### Supplied text
----------
Will there be a new name to inscribe carefully on the Grand National roll of honour after the 161st running over the fearsome fences this afternoon, or will it be a simple cut-and-paste job of one of the most familiar Aintree names of all: D McCain?

For Red Rum and Ginger, read Cloudy Lane and Donald, the son who transformed the last years of his father's training career so effectively that Amberleigh House was able to add a 2004 National victory to Rummy's indelible trio of wins in the 1970s.

The betting says that he will, for Cloudy Lane is the shortest-priced favourite since, well Red Rum of course, in 1975. Even the racing authorities say it must be so, as the official handicapper would burden Cloudy Lane with another 20lb if given a second chance at framing the weights after the bay gelding's latest, much improved, performance.

It is compelling evidence that makes establishing the winner seem simple; if only. When the tapes fly up, or rather if the tapes fly up, for even that is no certainty on past form, the balance tilts from what history cosily suggests should happen to the gut-gnawing unpredictability and mayhem that experience dictates is possible.

The stampede towards the Melling (one day sure to be renamed Lemming) Road sets the tone, the freefall over Becher's Brook and Valentine's, the chaos of the Canal Turn and then the Chair.

The names are oh so familiar, like stopping-off points on long ago family holidays to the sea, and the protagonists should be too, with 13 runners from last year's race trying their luck again and Hedgehunter, the winner in 2005, returning for the fifth time.

And when it comes to recognition it is not just the McCains that have Aintree lore on their side. Mercy Rimell, whose husband, Fred, trained four National winners, culminating in Rag Trade's 1976 defeat of Red Rum, owns a leading contender in Simon, while Tom Taaffe, trainer of Slim Pickings, has an even more apposite connection. His grandfather, also Tom, saddled Mr What for victory precisely 50 years ago, while his father, Pat, rode Quare Times and Gay Trip –what an interestingly named double that was – to success in 1955 and 1970.
----------
### Prompt A
Extract the lines of the records below exactly as they stand, from the first line of the records down to the line containing "Click last ∅", with both of those lines included.

### Available data
----------
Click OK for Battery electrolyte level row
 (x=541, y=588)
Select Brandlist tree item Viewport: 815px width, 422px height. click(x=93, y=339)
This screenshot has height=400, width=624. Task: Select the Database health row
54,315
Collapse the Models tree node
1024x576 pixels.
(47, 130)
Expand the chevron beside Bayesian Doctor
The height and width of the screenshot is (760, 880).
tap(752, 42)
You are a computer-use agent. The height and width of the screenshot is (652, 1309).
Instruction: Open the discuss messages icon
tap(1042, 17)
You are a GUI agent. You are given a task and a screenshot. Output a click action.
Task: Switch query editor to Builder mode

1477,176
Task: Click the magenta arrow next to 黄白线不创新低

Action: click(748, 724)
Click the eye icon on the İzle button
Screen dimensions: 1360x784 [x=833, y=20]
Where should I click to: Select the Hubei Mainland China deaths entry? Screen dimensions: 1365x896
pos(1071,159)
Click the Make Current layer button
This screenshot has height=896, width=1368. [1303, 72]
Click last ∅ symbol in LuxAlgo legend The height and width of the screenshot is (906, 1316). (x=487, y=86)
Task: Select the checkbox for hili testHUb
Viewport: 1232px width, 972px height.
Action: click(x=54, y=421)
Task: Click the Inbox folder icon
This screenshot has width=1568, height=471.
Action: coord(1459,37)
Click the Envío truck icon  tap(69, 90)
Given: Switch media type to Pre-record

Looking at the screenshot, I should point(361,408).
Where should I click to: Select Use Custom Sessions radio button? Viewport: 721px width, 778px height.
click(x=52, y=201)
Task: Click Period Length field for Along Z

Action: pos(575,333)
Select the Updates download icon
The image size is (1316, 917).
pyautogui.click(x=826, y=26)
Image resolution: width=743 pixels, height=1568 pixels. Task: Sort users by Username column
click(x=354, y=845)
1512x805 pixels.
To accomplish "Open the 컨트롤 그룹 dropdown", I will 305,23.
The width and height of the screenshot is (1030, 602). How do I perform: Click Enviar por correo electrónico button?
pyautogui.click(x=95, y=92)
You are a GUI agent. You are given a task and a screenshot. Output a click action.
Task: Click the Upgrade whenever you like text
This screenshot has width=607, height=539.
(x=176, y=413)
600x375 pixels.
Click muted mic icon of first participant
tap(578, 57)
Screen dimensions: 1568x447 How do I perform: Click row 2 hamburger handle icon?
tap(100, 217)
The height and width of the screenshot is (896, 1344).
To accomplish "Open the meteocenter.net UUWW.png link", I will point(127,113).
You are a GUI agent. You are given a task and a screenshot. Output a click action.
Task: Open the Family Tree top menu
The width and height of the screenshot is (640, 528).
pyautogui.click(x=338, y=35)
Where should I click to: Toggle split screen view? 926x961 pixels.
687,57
----------
### Prompt B
Copy the passage of the Grand National preview from "The betting says" down to "then the Chair." without changing a word.

### Task response A
Click OK for Battery electrolyte level row
 (x=541, y=588)
Select Brandlist tree item Viewport: 815px width, 422px height. click(x=93, y=339)
This screenshot has height=400, width=624. Task: Select the Database health row
54,315
Collapse the Models tree node
1024x576 pixels.
(47, 130)
Expand the chevron beside Bayesian Doctor
The height and width of the screenshot is (760, 880).
tap(752, 42)
You are a computer-use agent. The height and width of the screenshot is (652, 1309).
Instruction: Open the discuss messages icon
tap(1042, 17)
You are a GUI agent. You are given a task and a screenshot. Output a click action.
Task: Switch query editor to Builder mode

1477,176
Task: Click the magenta arrow next to 黄白线不创新低

Action: click(748, 724)
Click the eye icon on the İzle button
Screen dimensions: 1360x784 [x=833, y=20]
Where should I click to: Select the Hubei Mainland China deaths entry? Screen dimensions: 1365x896
pos(1071,159)
Click the Make Current layer button
This screenshot has height=896, width=1368. [1303, 72]
Click last ∅ symbol in LuxAlgo legend The height and width of the screenshot is (906, 1316). (x=487, y=86)

### Task response B
The betting says that he will, for Cloudy Lane is the shortest-priced favourite since, well Red Rum of course, in 1975. Even the racing authorities say it must be so, as the official handicapper would burden Cloudy Lane with another 20lb if given a second chance at framing the weights after the bay gelding's latest, much improved, performance.

It is compelling evidence that makes establishing the winner seem simple; if only. When the tapes fly up, or rather if the tapes fly up, for even that is no certainty on past form, the balance tilts from what history cosily suggests should happen to the gut-gnawing unpredictability and mayhem that experience dictates is possible.

The stampede towards the Melling (one day sure to be renamed Lemming) Road sets the tone, the freefall over Becher's Brook and Valentine's, the chaos of the Canal Turn and then the Chair.